Israeli naval commandos have launched an early morning raid on a beach in the north of Gaza City, as the coastal enclave suffered the bloodiest day yet of the six-day Israeli assault, with 54 Palestinians reported killed.
The raid came amid continuing speculation that Israel would launch a ground offensive in Gaza, a move likely to sharply increase the number of civilian casualties. So far, 166 people have been killed including 30 children, according to Gaza's health ministry.
In the worst single incident of the conflict so far, 22 people were killed and 45 injured when two large Israeli bombs slammed into a house in the Tuffah neighbourhood of Gaza City where the city's chief of police, Tayseer Batsh, was sheltering.
Most of the injured were returning home from a mosque when they were caught by shrapnel from the blast.
Meanwhile, militants in the Islamist-ruled Gaza Strip kept up rocket salvoes deep into Israel.
On Sunday Israel appeared poised to escalate its military campaign still further, leafleting a large area of northern Gaza and sending text messages ordering residents to leave their homes by midday in advance of a large-scale bombing campaign against what it said were rocket-launching sites in Beit Lahiya and Attatra.
As the ultimatum drew near, hundreds fled Beit Lahiya, many heading to UN-run schools which were taking in refugees.
"They are sending warning messages," said Mohammad Abu Halemah, a local resident. "Once we received the message, we felt scared to stay in our homes. We want to leave."
A leaflet dropped by the Israeli military in Beit Lahiya read: "Those who fail to comply with the instructions will endanger their lives and the lives of their families. Beware."
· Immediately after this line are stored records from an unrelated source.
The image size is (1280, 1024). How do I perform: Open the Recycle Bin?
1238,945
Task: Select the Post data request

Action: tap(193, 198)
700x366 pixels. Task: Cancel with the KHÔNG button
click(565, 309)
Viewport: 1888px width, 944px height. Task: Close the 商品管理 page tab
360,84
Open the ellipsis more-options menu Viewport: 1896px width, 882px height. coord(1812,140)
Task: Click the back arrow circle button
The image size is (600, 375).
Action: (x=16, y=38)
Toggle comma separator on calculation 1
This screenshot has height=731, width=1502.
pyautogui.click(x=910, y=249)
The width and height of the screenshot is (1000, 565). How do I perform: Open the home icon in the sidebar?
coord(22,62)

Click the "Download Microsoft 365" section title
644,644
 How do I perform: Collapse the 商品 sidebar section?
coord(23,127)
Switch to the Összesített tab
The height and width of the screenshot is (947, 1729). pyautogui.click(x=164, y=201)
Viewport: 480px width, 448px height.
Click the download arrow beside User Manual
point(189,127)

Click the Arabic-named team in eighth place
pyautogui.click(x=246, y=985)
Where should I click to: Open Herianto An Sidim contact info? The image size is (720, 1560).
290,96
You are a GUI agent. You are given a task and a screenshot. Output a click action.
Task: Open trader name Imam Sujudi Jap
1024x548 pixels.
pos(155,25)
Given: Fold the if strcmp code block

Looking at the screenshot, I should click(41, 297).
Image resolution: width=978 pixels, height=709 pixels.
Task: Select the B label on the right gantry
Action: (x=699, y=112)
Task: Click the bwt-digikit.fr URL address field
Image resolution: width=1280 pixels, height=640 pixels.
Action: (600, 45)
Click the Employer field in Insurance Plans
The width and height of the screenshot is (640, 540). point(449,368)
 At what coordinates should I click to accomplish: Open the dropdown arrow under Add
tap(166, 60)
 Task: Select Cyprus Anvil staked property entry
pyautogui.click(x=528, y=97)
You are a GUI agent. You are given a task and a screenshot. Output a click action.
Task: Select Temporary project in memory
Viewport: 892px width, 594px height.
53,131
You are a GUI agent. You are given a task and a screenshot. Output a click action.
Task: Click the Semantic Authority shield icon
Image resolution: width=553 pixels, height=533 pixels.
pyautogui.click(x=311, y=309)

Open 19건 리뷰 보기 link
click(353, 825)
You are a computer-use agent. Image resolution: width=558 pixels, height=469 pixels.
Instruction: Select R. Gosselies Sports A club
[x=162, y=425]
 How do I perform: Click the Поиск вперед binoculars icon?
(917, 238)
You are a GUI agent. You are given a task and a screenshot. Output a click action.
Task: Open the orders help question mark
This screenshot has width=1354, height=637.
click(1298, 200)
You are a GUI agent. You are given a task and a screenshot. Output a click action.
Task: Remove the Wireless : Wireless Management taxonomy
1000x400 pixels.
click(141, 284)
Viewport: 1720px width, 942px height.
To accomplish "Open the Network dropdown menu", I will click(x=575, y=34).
The 2am commando raid was the first time Israeli forces have set foot in Gaza since the beginning of the current campaign.
Hours earlier, Hamas tried to hit Tel Aviv with long-range rockets in an attack it had flagged up widely in advance on social media.
According to the Israel Defence Forces the raid, which set out to destroy nearby launchers, was "accomplished" and unconfirmed reports suggested three members of Hamas had been killed in the ensuing gun battle.
Four Israelis were reported injured during the raid after apparently being spotted approaching and being engaged by waiting Palestinian fighters.
Saad al-Dawla, the night watchman of al-Mathaf hotel, said he was sleeping when the commandos came to the beach a few hundred metres away.
"At the beginning we heard shooting from the Palestinian side. I got up and looked out the window and saw that there were people shooting from the water. Almost immediately an [Israeli] helicopter came and started shooting at the water as well," he said. "Later I heard shelling from the sea and the sounded of a warship's siren. The whole thing lasted about two hours."
Another local resident, who would only give his nickname, Abu Adam, said he had been woken by the sound of fighting coming from the beach. "I was lying on the floor with my children. We could hear the sounds of shelling and gunfire and see the windows lit up by the explosions and the flares."
Earlier in the evening 22 members of the same family were killed when two bombs demolished a house belonging to Majid Batsh, a cousin of the Hamas chief of police Tayseer, with whom he was sheltering.
All that remained of the substantial building on Sunday morning were a few concrete stumps of the pillars that had supported it. A girl aged three was among those killed in the bombing.
"They were my cousins," said Mohammad al-Batsh, 20, a civil engineering student. "I was coming home from mosque when I heard a huge explosion. At first I didn't know where the sound was coming from. The air was full of dust and smoke. It felt like an earthquake.
"When I got here, I saw destruction everywhere. The bodies were so badly burned I could not recognise anyone. Thirteen of the dead came from my cousin Majid's family. He was just a driver. There are five still missing including a pregnant woman."
On Sunday, Palestinians with foreign passports began leaving Gaza through the Erez border crossing. Israel, which is cooperating in the evacuation, said 800 Palestinians living in Gaza had passports from countries including the UK, US and Australia.
Ahmed Mohana, a US citizen, said he had mixed feelings about leaving friends and family behind in the Gaza Strip. "It is very hard. It is very tough," he said. "We are leaving our family, our relatives and brothers and sisters in this horrible situation. We have to do what we have to do."
Israel has launched more than 1,300 air strikes since the offensive began, the military spokesman Lieutenant Colonel Peter Lerner said on Sunday. Palestinian militants have launched more than 800 rockets at Israel, including 130 in the past 24 hours, the Israeli military said. Several Israelis have been wounded, but there have been no fatalities.